Part 145 approval certificate presentation
by Director of Aviation Safety John McCormick, 24 August 2011
Hawker Pacific Airline Support Services, Cairns
Alan Smith, Jim Pilkington, Ladies and Gentlemen
Thank you all for having myself, Peter Fereday and Owen Richards from CASA here today at your facility in Cairns.
I understand this maintenance and repair centre opened in 2005 and cost about $9 million to set up.
That's a big commitment to aviation in this region and a strong indication you believe aviation in Far North Queensland has a vibrant future.
Since opening you have also moved the Hawker Pacific aircraft modifications operations to Cairns, further strengthening this centre.
And this maintenance, repair and modification centre is adjacent to Australian Avionics – a Hawker Pacific subsidiary which is seen as one of the world's leading avionics supply and installation companies.
You have chosen Cairns as the location for these operations because you can serve markets across a wide region.
On your doorstep is northern Australia, where aviation activity is growing across all sectors.
But even more importantly, from this Cairns-based facility you can service the aviation needs of a wide range of air operators across South-East Asia and the Pacific.
This is the fastest growing aviation market in the world, with growth set to continue for many years to come as nations such as China and India grow their national wealth and increase their demands for air services.
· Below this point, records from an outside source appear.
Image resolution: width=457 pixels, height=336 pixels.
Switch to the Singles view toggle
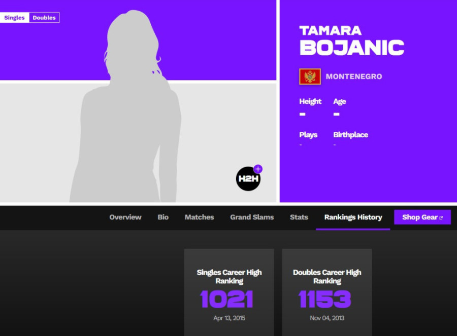pyautogui.click(x=14, y=18)
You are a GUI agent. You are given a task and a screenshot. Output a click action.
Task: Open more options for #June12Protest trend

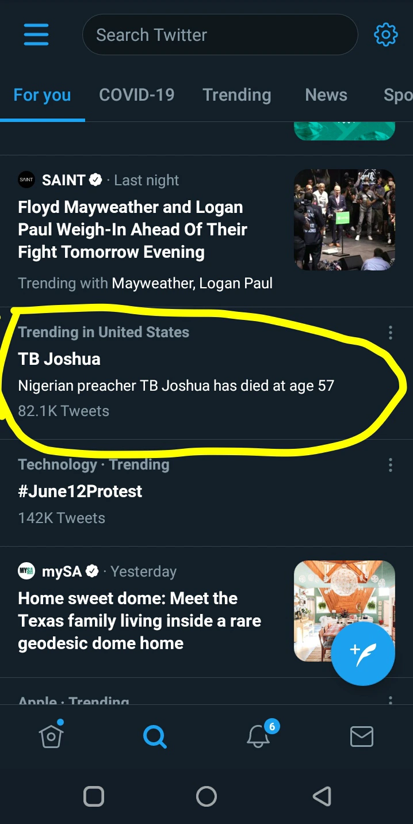point(391,465)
To be able to compete in this market is vitally important for the future of the Australian aviation industry.
Australian aviation is strong and does have a proud history, but aviation is an international business and we must look for opportunities on the world stage.
For Australian aviation to be able to complete globally there needs to be a number of foundation stones in place.
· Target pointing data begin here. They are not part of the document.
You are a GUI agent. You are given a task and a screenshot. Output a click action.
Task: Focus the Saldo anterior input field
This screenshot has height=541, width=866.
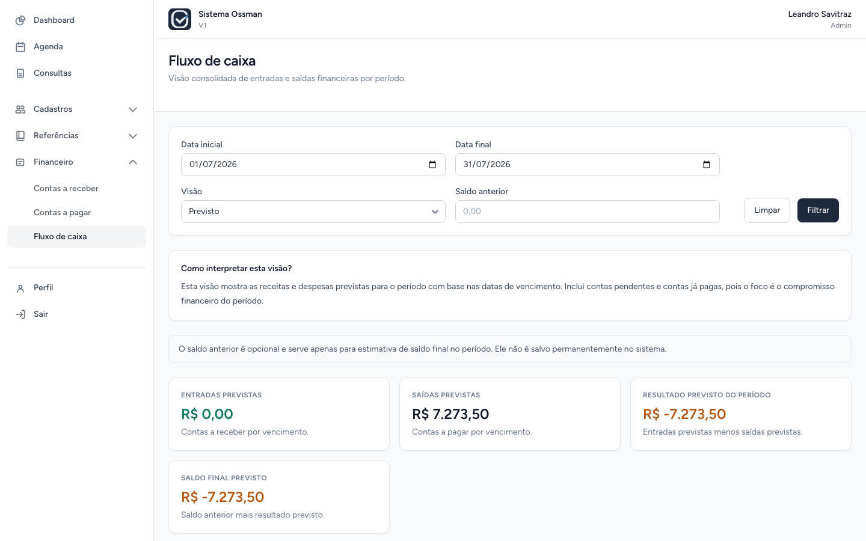(588, 212)
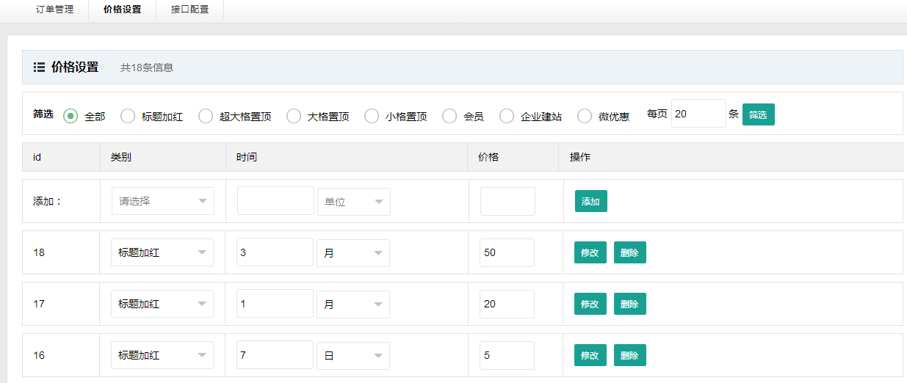Click the green 筛选 filter button

pyautogui.click(x=758, y=114)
We must have a skilled and well trained workforce, aviation organisations with the highest commitment to safety and the flexibility to adopt new technologies and operating practices.
A key part of these foundations is a set of aviation safety regulations that is strong and contemporary.
To the outsider safety regulations are not particularly visible – people see aircraft, hangars, tools and highly skilled people flying and maintaining aircraft.
But to those of us who are part of the aviation industry, we know that safety regulations underpin just about everything we do.
From the day we start our training to establish our careers in aviation until the day we sign off, regulations are our companion.
At times this can seem onerous, yet I think everyone who is truly committed to aviation knows that without the foundation of a strong set of safety regulations the reputation of aviation as the safest and most reliable form of transport would be lost.
Maintaining effective regulations means they must be regularly reviewed, tested and if necessary updated.
That task is one of CASA's core responsibilities - making sure we have relevant, appropriate and up-to-date safety regulations.
We do this in consultation with the aviation industry and we are more than half way through a major program of regulatory review at this time.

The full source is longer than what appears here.